Closed saurabh-kataria closed 1 day ago

saurabh-kataria commented 1 day ago

I have signal x of length 8 sec with fs=40 i.e. x.shape = (320,)


ValueError Traceback (most recent call last) Cell In[30], line 1 ----> 1 fiducials = fpex.get_fiducials(s=s)

File /scratch/skatar6/anaconda3/envs/tmp5/lib/python3.10/site-packages/pyPPG/fiducials.py:50, in FpCollection.get_fiducials(self, s) 48 ppg_fp=pd.DataFrame() 49 peaks, onsets = self.get_peak_onset(peak_detector) ---> 50 dicroticnotch = self.get_dicrotic_notch(peaks, onsets) 52 vpg_fp = self.get_vpg_fiducials(onsets) 53 apg_fp = self.get_apg_fiducials(onsets, peaks)

File /scratch/skatar6/anaconda3/envs/tmp5/lib/python3.10/site-packages/pyPPG/fiducials.py:815, in FpCollection.get_dicrotic_notch(self, peaks, onsets) 813 f = [0, (FcU / Fn), (FcD / Fn), 1] # Frequency band edges 814 a = [1, 1, 0, 0] # Amplitudes --> 815 b = firls(n, f, a) 817 lp_ppg = filtfilt(b, 1, dxx) # Low pass filtered signal with 20 cut off Frequency and 5 Hz Transition width 819 ## The weighting is calculated and applied to each beat individually

File /scratch/skatar6/anaconda3/envs/tmp5/lib/python3.10/site-packages/scipy/signal/_fir_filter_design.py:981, in firls(numtaps, bands, desired, weight, nyq, fs) 979 raise ValueError("bands must contain frequency pairs.") 980 if (bands < 0).any() or (bands > 1).any(): --> 981 raise ValueError("bands must be between 0 and 1 relative to Nyquist") 982 bands.shape = (-1, 2) 984 # check remaining params

ValueError: bands must be between 0 and 1 relative to Nyquist

saurabh-kataria commented 1 day ago

Does anyone have a simple script to get features of a short PPG signal?

saurabh-kataria commented 1 day ago

I think I was able to get features for my low resolution low length signal.
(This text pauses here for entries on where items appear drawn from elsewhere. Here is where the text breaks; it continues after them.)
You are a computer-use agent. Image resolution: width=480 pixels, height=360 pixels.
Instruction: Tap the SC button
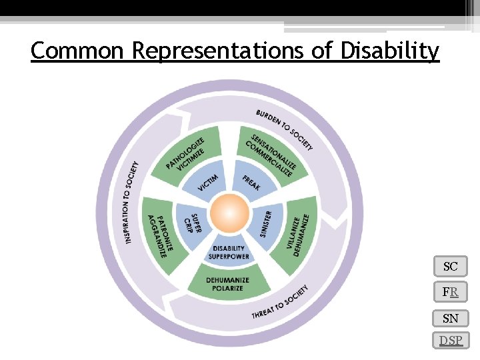pyautogui.click(x=450, y=267)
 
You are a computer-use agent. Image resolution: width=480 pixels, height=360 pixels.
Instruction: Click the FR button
pyautogui.click(x=450, y=292)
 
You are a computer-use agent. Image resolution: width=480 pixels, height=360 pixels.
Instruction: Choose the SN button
pyautogui.click(x=450, y=318)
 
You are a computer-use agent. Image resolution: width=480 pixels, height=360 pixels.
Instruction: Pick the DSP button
pyautogui.click(x=450, y=341)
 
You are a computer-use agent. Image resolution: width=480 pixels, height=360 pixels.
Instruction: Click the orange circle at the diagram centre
pyautogui.click(x=229, y=213)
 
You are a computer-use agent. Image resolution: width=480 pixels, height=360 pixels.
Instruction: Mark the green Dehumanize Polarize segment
pyautogui.click(x=228, y=284)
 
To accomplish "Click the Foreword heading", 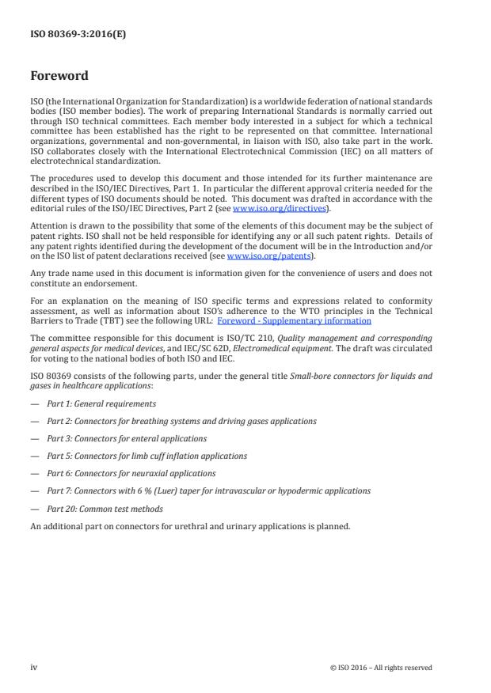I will tap(59, 76).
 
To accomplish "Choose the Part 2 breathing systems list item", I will tap(181, 421).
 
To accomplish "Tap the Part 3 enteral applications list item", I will tap(127, 438).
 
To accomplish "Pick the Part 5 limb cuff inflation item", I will tap(147, 456).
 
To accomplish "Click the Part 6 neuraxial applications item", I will tap(131, 473).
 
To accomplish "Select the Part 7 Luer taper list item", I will tap(208, 490).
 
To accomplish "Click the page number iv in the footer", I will tap(34, 667).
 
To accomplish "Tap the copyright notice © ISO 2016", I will tap(381, 668).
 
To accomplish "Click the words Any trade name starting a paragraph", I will tap(57, 272).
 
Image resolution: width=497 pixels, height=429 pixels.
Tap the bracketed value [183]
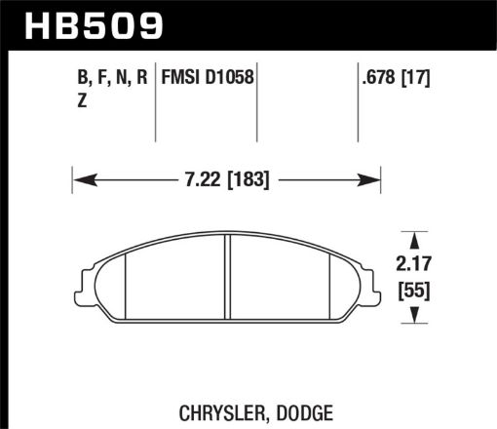245,178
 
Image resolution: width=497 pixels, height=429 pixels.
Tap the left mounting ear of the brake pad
82,281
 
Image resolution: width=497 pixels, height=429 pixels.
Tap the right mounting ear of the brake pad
371,281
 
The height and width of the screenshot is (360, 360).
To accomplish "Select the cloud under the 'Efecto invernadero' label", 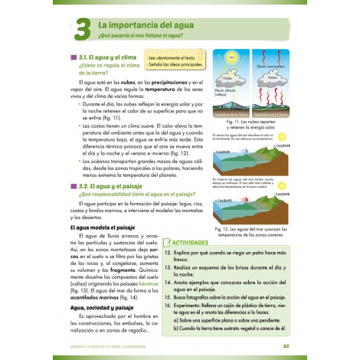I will click(272, 77).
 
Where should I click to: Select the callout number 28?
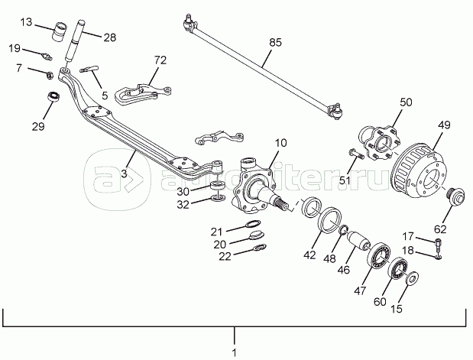click(x=110, y=37)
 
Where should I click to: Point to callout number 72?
click(x=159, y=59)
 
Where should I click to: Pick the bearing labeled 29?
click(x=53, y=98)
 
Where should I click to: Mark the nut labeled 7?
click(x=47, y=75)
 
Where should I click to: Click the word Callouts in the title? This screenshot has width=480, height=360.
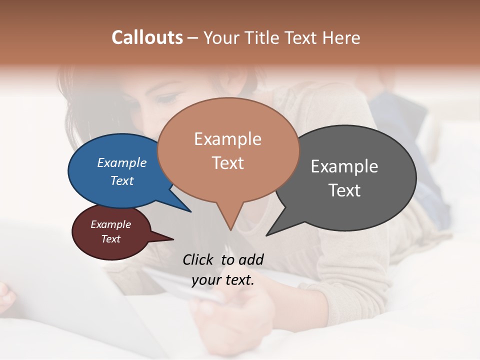pyautogui.click(x=147, y=38)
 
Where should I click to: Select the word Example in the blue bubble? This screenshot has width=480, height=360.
pyautogui.click(x=122, y=163)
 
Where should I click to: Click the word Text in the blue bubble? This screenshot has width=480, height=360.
pyautogui.click(x=122, y=180)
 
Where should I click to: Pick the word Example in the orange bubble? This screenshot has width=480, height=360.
pyautogui.click(x=228, y=139)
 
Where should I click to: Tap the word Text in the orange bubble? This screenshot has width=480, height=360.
pyautogui.click(x=228, y=163)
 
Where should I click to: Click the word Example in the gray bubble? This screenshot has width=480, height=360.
pyautogui.click(x=344, y=166)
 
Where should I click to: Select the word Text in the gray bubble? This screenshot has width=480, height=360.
pyautogui.click(x=344, y=190)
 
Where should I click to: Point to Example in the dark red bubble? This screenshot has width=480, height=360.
pyautogui.click(x=110, y=224)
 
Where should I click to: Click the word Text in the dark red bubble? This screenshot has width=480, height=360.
pyautogui.click(x=110, y=239)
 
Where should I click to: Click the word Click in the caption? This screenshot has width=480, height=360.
pyautogui.click(x=198, y=260)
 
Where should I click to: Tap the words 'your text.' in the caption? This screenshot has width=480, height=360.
pyautogui.click(x=222, y=280)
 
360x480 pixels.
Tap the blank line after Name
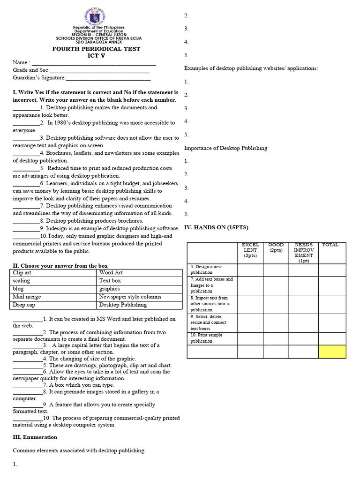click(x=93, y=63)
If you have some feedback, let me know.

import numpy as np
import pandas as pd
from dotmap import DotMap
import pyPPG.preproc as PP
import pyPPG.fiducials as FP
import pyPPG.biomarkers as BM
from pyPPG import PPG, Fiducials, Biomarkers
from scipy.signal import resample

def extract_pyPPG_features(signal_array, fs=40):
    """
    Extracts pyPPG features from a 1D PPG signal by resampling it to 125 Hz.

    Parameters:
    - signal_array: numpy array, the raw PPG signal
    - fs: int, original sampling frequency (default is 40 Hz)

    Returns:
    - features: numpy array of shape (204,), the extracted features
    """
    # Ensure the signal is at least 15 seconds long
    min_length_seconds = 15
    required_length = int(min_length_seconds * fs)
    if len(signal_array) < required_length:
        # Tile the signal to reach the required length
        num_repeats = int(np.ceil(required_length / len(signal_array)))
        signal_array = np.tile(signal_array, num_repeats)
    # Trim the signal to the required length
    signal_array = signal_array[:required_length]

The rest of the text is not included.